Bounding Box Bonanza

Finished! Looks like this project is out of data at the moment!

Thank you everyone for making such quick work of this project! We'll post back on our results.

FAQ

How is this task different than other Zooniverse transcription projects?
This project is just asking you to 'box' as many lines of text as you see on a given page of handwritten text. There is no transcription step.

Why am I being asked to do this?
We need you to help us improve the accuracy of the line detection models we are using. It turns out we need boxes to train the machines to draw lines! So we are asking you to draw boxes around each line of text on a page.

Why don't you just run a regular transcription project and have humans provide the transcriptions?
Our aim is to increase the quality of automated line detection, so volunteers can focus on transcribing, rather than drawing lines. Our previous research into transcription methods increased the quality of results by reducing the need for line aggregation, and we know from the Talk boards that people much prefer transcribing to annotating! This work is the next step in helping us get a better sense of where to focus our efforts as we think about the text transcription tools we provide in the Project Builder.

Will training a machine learning model for line prediction use in future projects reduce the need for volunteer assistance entirely?
Absolutely not! Machine annotation and transcription alone has a long way to go. Our main goal is to identify where machine learning can help alleviate some of the effort, particularly in more complex task types, so that volunteers can focus on more interesting efforts!

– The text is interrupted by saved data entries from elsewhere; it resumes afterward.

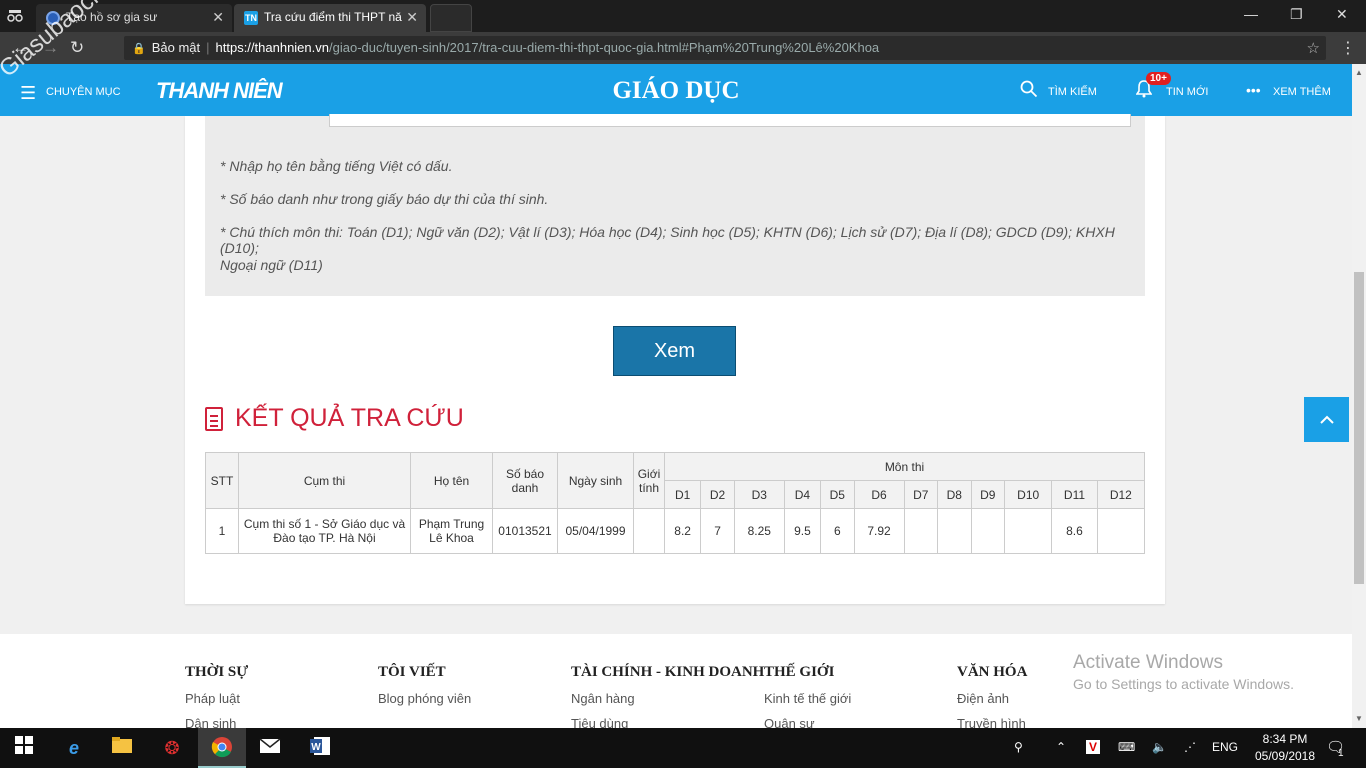  Describe the element at coordinates (1029, 92) in the screenshot. I see `search-icon` at that location.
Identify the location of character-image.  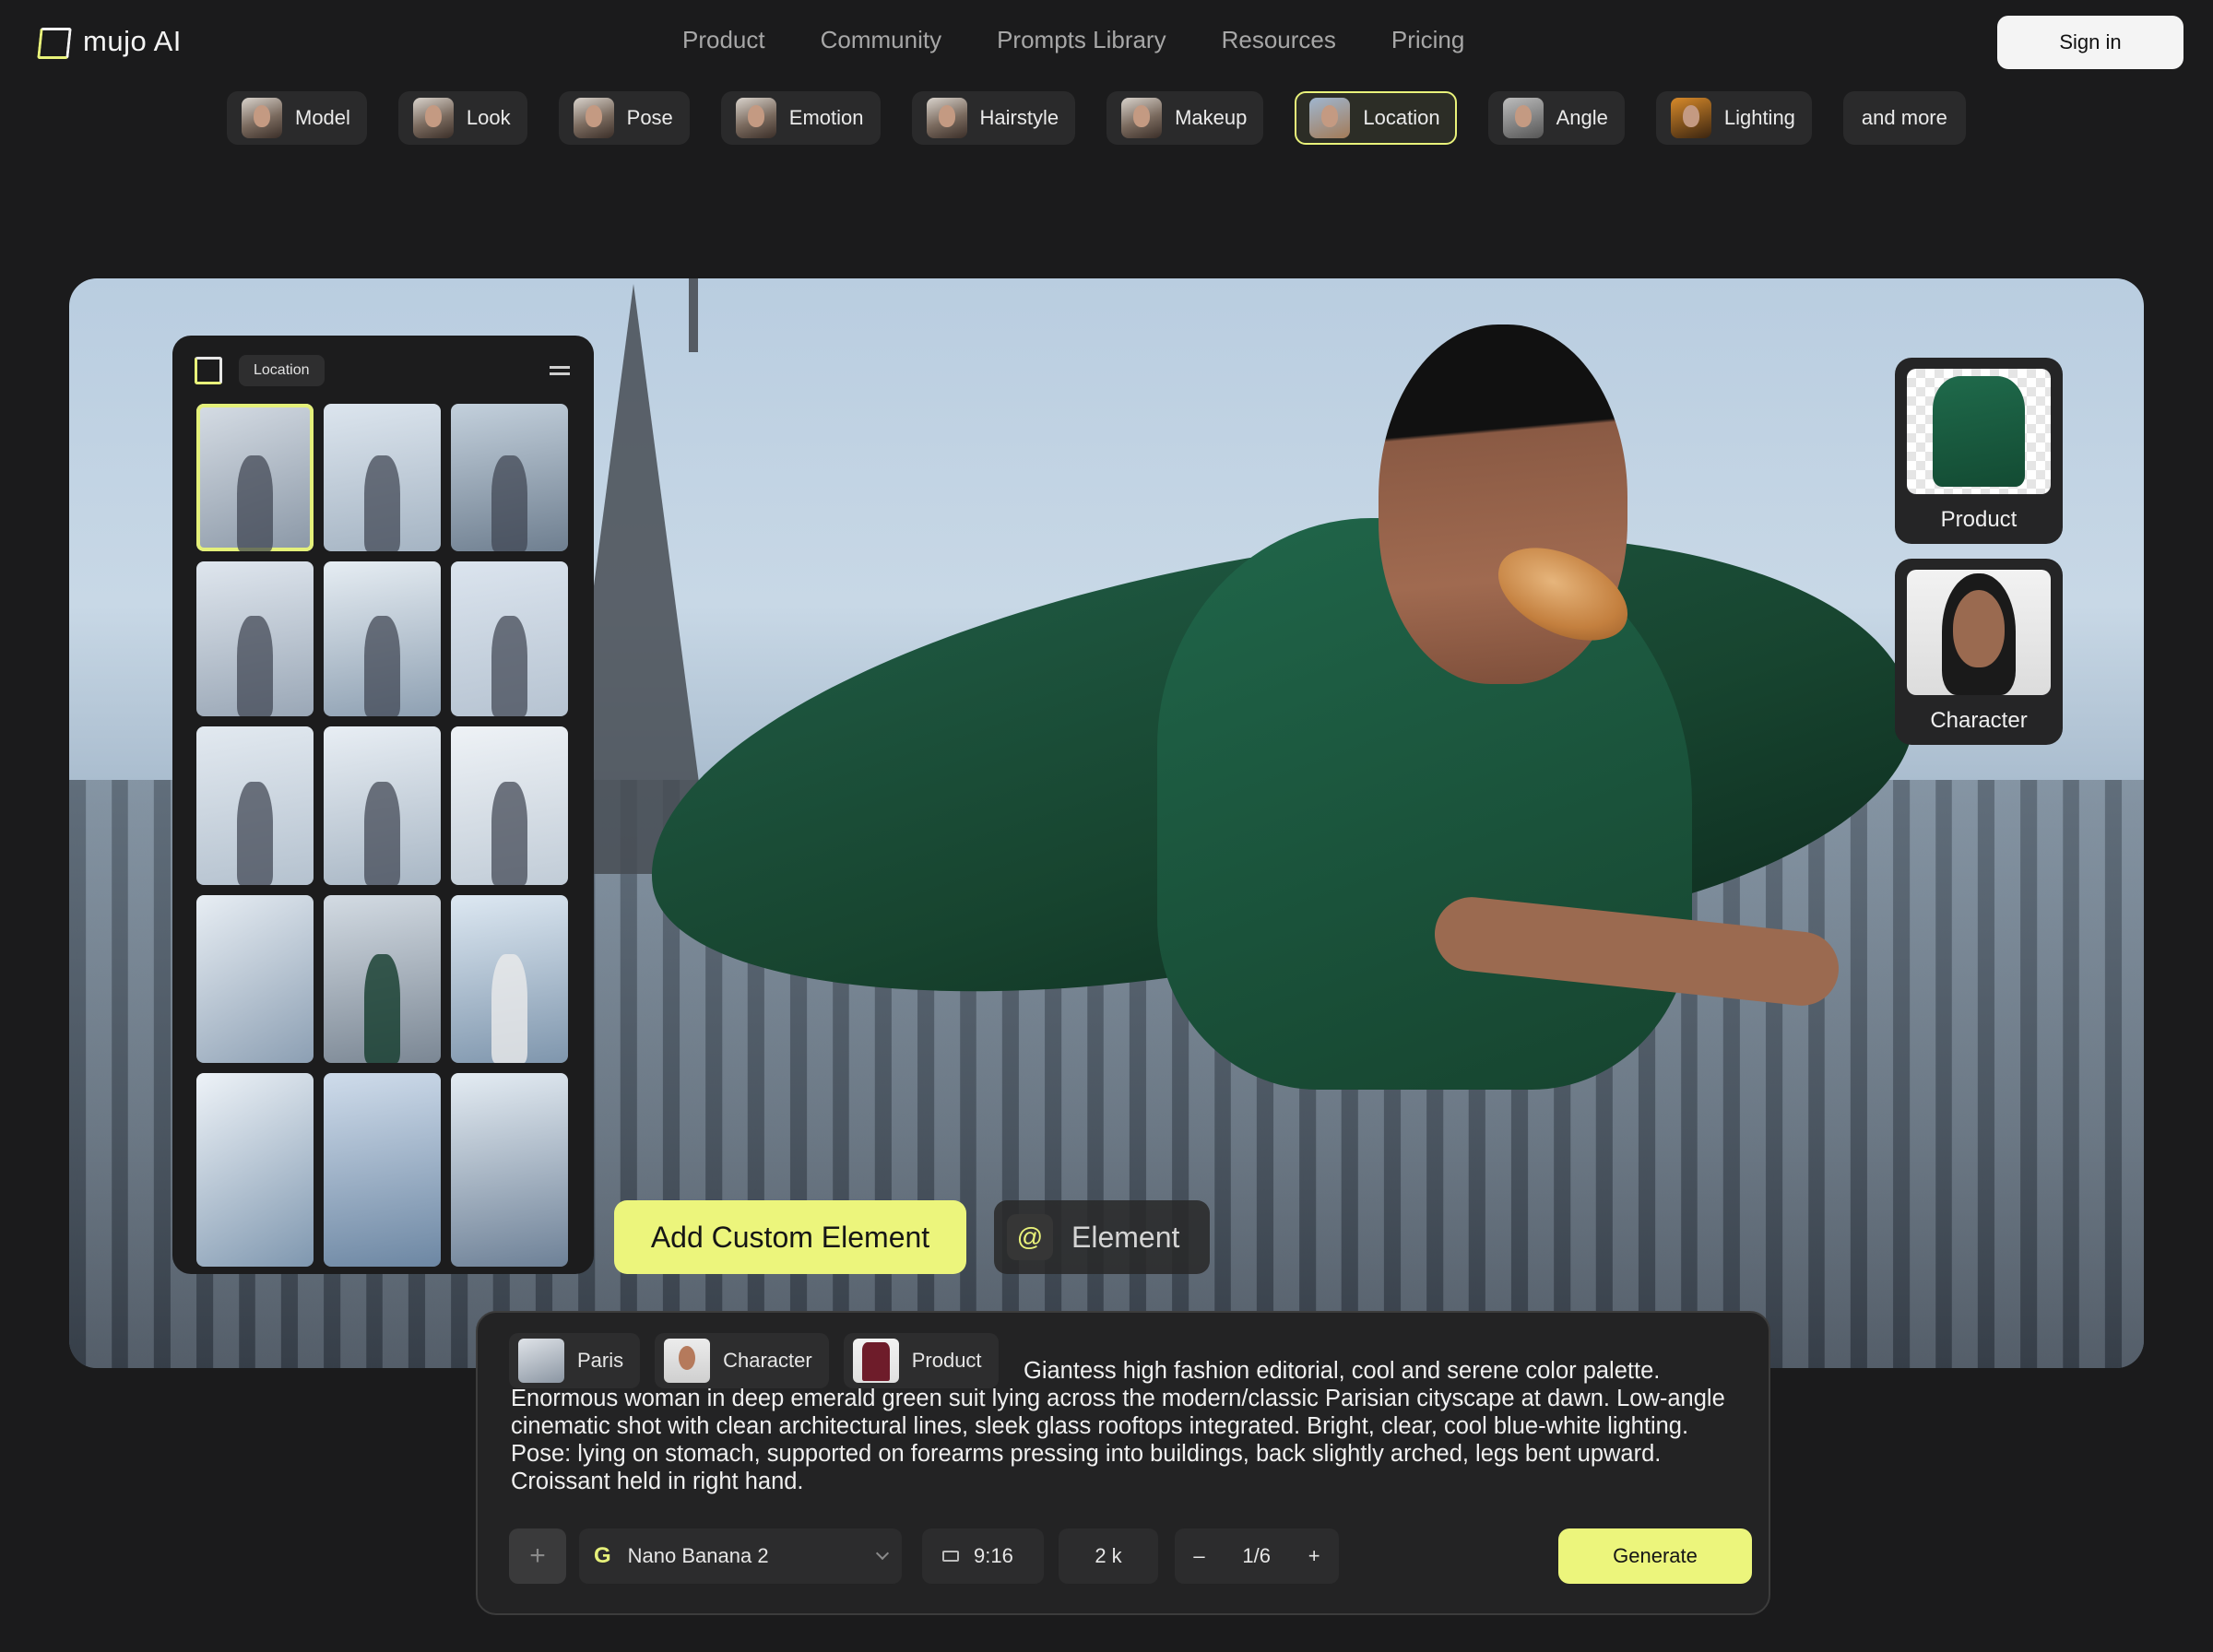
(1979, 632).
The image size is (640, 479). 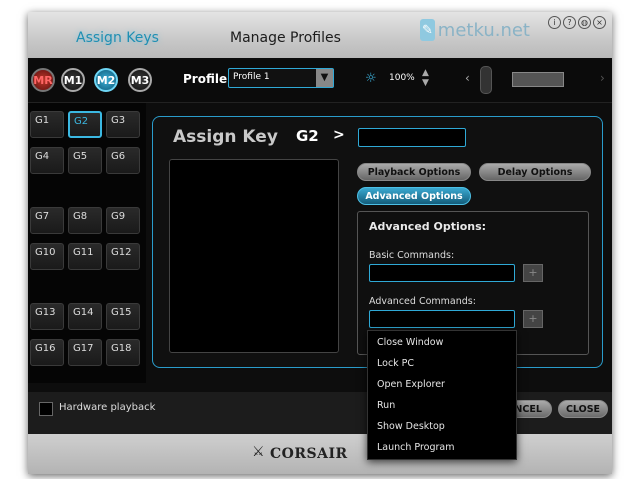 What do you see at coordinates (47, 220) in the screenshot?
I see `gkey-g7: G7` at bounding box center [47, 220].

How will you use the results?
These images have already been transcribed as part of another project, but we still need these data to carry out our research. We will first train a machine model on the bounding boxes you provide where the model will learn to predict both lines and boxes. We can then compare the machine predicted lines to those from a previous version of the project where volunteers drew lines. With the new, improved model, we may decide to then run a 'correct-a-machine' version of the transcription project with the eventual goal to compare the transcription data to gold-standard transcription data. This should allow us to measure whether the new machine model trained with your bounding boxes improves the overall quality of transcription data produced through this method.